··· ИЗВЛЕЧЁННЫЙ ТЕКСТ ···

Получив на руки отпускной 25 декабря, я 26-го рано утром был уже в хабаровском аэропорту. Отстояв очередь в кассу, я протянул в окошечко своё удостоверение и обязательную в этих случаях шоколадку:

– Девушка, мне – на сегодня, на запад.

Девушка пощёлкала клавишами и разочарованно констатировала:

– На сегодня ничего нет.

– Девушка, очень надо, – проникновенно попросил я, продвигая в окошечко ещё одну шоколадку.

Девушка снова – на этот раз уже чуть подольше – пощёлкала по клавишам и подняла на меня глаза:

– Вам всё равно, как лететь?

– Абсолютно.

– Есть одно место на рейс Владивосток – Ленинград на тринадцать часов. А через час уходит самолёт на Владивосток. На него тоже есть места. Вы успеваете. Полетите?..

Разумеется, я полетел.

··· ПРЕДОСТАВЛЕННЫЕ ДАННЫЕ ···

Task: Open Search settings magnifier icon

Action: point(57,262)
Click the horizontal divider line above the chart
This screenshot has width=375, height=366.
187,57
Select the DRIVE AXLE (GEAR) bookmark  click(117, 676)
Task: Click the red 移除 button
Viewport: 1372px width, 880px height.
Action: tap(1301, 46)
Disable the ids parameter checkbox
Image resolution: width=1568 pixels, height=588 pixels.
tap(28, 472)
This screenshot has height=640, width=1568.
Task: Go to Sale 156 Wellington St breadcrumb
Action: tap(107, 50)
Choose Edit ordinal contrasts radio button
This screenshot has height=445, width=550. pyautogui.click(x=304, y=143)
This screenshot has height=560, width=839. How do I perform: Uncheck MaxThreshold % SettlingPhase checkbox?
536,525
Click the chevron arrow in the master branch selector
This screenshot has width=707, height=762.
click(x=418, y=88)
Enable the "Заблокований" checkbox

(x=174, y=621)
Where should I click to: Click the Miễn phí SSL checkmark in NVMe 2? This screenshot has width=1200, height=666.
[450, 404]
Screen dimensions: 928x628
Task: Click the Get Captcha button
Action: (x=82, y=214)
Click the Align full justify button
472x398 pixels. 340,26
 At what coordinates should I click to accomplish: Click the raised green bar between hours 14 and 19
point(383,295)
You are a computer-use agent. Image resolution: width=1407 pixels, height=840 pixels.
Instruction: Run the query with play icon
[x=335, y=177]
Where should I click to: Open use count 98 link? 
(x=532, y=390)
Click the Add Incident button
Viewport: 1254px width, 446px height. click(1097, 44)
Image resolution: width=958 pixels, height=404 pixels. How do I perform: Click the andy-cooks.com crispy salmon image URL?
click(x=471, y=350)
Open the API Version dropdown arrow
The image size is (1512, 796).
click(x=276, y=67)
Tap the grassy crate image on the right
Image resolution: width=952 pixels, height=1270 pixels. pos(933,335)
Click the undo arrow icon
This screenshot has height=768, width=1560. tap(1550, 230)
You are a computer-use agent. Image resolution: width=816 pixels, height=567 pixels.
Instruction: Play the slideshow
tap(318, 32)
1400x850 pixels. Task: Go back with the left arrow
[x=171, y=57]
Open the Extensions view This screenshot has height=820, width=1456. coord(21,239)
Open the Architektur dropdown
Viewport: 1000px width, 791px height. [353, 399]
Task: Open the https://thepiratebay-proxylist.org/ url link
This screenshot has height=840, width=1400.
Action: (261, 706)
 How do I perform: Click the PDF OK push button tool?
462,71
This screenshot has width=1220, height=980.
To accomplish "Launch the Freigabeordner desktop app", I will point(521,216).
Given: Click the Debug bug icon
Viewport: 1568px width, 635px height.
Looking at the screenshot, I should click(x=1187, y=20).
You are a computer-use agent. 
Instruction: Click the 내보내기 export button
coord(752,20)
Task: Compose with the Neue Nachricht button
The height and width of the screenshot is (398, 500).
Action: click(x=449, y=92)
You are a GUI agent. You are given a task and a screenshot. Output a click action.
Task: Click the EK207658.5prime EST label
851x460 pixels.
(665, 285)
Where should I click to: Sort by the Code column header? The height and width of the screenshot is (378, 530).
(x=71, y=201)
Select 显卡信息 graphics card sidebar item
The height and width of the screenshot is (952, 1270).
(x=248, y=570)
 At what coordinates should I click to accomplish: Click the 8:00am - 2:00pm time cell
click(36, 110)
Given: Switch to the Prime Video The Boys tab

···

§ **ЗАДАНИЯ**
a) Перепечатайте из рассказа о покупке билета в хабаровском аэропорту отрывок от «Получив на руки» до «равно, как лететь?» включительно.
b) Продолжите рассказ о покупке билета в хабаровском аэропорту, начав сразу после его последней фразы.

§ **ОТВЕТЫ ПО ЗАДАНИЯМ**
a)
Получив на руки отпускной 25 декабря, я 26-го рано утром был уже в хабаровском аэропорту. Отстояв очередь в кассу, я протянул в окошечко своё удостоверение и обязательную в этих случаях шоколадку:

– Девушка, мне – на сегодня, на запад.

Девушка пощёлкала клавишами и разочарованно констатировала:

– На сегодня ничего нет.

– Девушка, очень надо, – проникновенно попросил я, продвигая в окошечко ещё одну шоколадку.

Девушка снова – на этот раз уже чуть подольше – пощёлкала по клавишам и подняла на меня глаза:

– Вам всё равно, как лететь?

b)
Из Хабаровска – во Владивосток, оттуда почти сразу – на Ленинград, из Ленинграда – на Москву, из Москвы – на Гомель. Разложите перед собой карту и оцените размах этого перелёта. Тем не менее, благодаря разнице во времени, которая при перелётах с востока на запад играет на руку путешествующему, я приземлился в гомельском аэропорту в 22 часа тех же суток.

Теперь перейдём к транспорту железнодорожному. О, тут есть о чём порассказать!

Ну, начнём хотя бы с того, что никто из проживавших восточнее Байкала никогда не покупал билетов на поезд заранее, если ехал на восток. Почему? А потому что это было делом бессмысленным – поезда приходили «из Европы» на Дальний Восток с 10-20 часовым опозданием. Это касалось поездов скорых. Для обычных же, пассажирских, а тем паче, багажно-пассажирских – нередки были и двухсуточные опоздания. Поэтому, приезжая на станцию, никто никогда не шёл к расписанию поездов, все сразу направлялись прямо к кассе и задавали кассиру стандартный вопрос: «Что ближайшее на восток?». И вполне обыкновенно покупали билет и ехали куда надо на «вчерашнем московском» или даже «позавчерашнем харьковском».

Единственным исключением из этого правила были поезда местные, типа «Шимановск – Благовещенск» или, к примеру, «Нерюнгри – Хабаровск». Эти ходили близко, повторюсь – близко, к расписанию. Их опоздание обычно укладывалось в каких-нибудь два-три часа.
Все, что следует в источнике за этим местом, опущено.